TensorFlow | Overview

TensorFlow is an end-to-end open source platform for machine learning. TensorFlow makes it easy for beginners and experts to create machine learning models. It supports the following:

  • Multidimensional-array based numeric computation
  • GPU and distributed processing
  • Automatic differentiation
  • Model construction, training, and export Tensor

TensorFlow Libraries and extensions

Let's have a look to some of the TensorFlow libraries and extensions to build advanced models or methods using TensorFlow.

TensorBoard: TensorBoard is TensorFlow's visualization toolkit. It provides the visualization and tooling needed for machine learning experimentation. Some of the features offered by TensorBoard are listed below.

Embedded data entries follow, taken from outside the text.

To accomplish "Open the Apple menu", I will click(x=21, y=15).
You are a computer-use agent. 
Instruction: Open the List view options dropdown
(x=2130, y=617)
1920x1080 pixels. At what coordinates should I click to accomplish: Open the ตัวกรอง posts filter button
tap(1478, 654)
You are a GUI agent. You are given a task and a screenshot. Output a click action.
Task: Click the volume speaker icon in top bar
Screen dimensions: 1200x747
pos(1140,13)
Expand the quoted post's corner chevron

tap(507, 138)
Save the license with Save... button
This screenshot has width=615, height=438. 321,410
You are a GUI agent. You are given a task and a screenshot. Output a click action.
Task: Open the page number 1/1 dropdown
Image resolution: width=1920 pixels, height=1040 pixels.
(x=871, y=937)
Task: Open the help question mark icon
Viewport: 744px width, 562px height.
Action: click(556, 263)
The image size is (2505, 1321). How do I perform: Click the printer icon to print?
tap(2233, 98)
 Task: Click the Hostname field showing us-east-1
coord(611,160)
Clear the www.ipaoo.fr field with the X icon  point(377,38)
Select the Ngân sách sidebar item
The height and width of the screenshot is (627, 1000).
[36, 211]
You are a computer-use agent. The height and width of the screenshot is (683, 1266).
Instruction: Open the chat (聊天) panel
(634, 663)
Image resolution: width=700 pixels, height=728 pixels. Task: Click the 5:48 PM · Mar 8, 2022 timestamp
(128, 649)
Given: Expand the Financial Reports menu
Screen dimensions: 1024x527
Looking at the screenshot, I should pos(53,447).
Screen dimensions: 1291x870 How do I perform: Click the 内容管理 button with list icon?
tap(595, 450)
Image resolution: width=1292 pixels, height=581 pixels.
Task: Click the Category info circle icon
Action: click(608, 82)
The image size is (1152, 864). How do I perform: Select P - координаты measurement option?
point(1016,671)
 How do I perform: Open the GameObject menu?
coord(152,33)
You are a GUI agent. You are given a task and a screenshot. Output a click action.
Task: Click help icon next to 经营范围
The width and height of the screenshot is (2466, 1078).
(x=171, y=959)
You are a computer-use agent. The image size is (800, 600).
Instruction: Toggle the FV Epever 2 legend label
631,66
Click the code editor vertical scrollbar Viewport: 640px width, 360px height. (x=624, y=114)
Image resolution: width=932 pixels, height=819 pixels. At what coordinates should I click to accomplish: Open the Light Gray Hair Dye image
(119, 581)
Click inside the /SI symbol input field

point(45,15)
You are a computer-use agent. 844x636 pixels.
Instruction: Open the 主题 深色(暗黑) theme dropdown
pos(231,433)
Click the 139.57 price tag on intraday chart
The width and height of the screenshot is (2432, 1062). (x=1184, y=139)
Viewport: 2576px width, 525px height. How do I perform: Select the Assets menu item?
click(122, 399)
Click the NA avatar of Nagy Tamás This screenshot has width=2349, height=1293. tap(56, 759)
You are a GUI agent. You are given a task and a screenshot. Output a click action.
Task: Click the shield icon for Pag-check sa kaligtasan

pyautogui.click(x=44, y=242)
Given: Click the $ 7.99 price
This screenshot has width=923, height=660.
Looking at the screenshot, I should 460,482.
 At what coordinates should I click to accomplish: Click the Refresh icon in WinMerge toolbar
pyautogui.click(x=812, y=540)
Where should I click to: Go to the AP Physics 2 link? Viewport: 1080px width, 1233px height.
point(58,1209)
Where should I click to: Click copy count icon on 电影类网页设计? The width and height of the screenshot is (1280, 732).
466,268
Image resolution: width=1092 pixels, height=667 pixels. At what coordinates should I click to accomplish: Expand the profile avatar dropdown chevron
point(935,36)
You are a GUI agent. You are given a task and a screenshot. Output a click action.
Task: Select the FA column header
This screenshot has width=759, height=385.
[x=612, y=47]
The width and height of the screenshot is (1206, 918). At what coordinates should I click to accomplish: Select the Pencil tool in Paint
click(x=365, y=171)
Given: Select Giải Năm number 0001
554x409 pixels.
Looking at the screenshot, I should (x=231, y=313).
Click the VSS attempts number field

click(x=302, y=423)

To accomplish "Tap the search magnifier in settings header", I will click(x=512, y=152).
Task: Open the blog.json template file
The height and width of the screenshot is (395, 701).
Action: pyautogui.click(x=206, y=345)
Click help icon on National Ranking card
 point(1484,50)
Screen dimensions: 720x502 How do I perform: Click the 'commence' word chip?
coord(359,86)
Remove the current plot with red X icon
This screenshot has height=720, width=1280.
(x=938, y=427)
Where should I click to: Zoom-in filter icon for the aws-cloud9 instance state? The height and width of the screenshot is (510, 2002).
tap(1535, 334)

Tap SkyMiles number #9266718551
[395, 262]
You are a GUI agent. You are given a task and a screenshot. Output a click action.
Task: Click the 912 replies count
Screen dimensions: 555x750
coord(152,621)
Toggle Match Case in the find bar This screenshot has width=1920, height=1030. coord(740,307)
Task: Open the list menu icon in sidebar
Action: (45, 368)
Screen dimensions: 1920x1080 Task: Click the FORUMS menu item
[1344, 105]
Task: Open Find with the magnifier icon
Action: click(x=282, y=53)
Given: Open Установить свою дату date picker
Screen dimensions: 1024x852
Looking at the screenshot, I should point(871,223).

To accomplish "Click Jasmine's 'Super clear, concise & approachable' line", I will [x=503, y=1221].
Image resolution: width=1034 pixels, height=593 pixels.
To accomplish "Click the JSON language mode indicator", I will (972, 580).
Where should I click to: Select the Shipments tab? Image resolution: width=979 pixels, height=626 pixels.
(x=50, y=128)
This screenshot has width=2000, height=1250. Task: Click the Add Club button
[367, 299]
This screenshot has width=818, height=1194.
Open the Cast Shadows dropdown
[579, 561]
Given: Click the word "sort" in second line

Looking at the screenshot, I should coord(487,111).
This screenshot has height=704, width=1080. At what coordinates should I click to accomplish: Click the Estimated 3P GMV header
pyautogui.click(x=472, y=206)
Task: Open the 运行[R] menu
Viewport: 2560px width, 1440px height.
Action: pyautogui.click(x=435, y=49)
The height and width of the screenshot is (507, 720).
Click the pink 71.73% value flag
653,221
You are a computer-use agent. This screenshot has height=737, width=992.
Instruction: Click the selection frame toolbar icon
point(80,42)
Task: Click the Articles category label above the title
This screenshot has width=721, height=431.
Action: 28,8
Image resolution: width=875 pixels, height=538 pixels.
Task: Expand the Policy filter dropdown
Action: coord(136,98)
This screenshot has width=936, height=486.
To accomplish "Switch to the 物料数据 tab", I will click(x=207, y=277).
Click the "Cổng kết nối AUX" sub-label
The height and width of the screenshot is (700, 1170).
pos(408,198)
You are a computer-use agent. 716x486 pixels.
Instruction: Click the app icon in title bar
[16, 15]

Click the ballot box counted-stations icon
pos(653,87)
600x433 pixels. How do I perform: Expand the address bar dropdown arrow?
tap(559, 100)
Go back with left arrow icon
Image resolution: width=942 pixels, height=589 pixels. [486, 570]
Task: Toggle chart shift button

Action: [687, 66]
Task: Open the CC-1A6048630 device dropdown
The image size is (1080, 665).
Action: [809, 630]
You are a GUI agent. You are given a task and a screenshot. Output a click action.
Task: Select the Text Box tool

  • Visualizing the model graph
  • Tracking and visualizing metrics such as loss and accuracy
  • Projecting embeddings to a lower dimensional space
  • Displaying images, text, and audio data

TensorFlow Hub: TensorFlow Hub is a repository of trained machine learning models. The tensorflow_hub library lets you download and reuse them in your TensorFlow program with a minimum amount of code.

TensorFlow Datasets: TensorFlow Datasets is a collection of datasets ready to use, with TensorFlow or other Python ML frameworks. All datasets are exposed as tf.data.Datasets , enabling easy-to-use and high-performance input pipeline.

TensorFlow Serving: TensorFlow Serving is a flexible, high-performance serving system for machine learning models, designed for production environments.

TensorFlow Model Optimization: TensorFlow Model Optimization Toolkit is a suite of tools for optimizing ML models for deployment and execution.

TensorFlow Federated: TensorFlow Federated (TFF) is an open-source framework for machine learning and other computations on decentralized data.

TensorFlow Probability: TensorFlow Probability is a Python library built on TensorFlow that makes it easy to combine probabilistic models and deep learning on modern hardware. It's for data scientists, statisticians, ML researchers, and practitioners who want to encode domain knowledge to understand data and make predictions.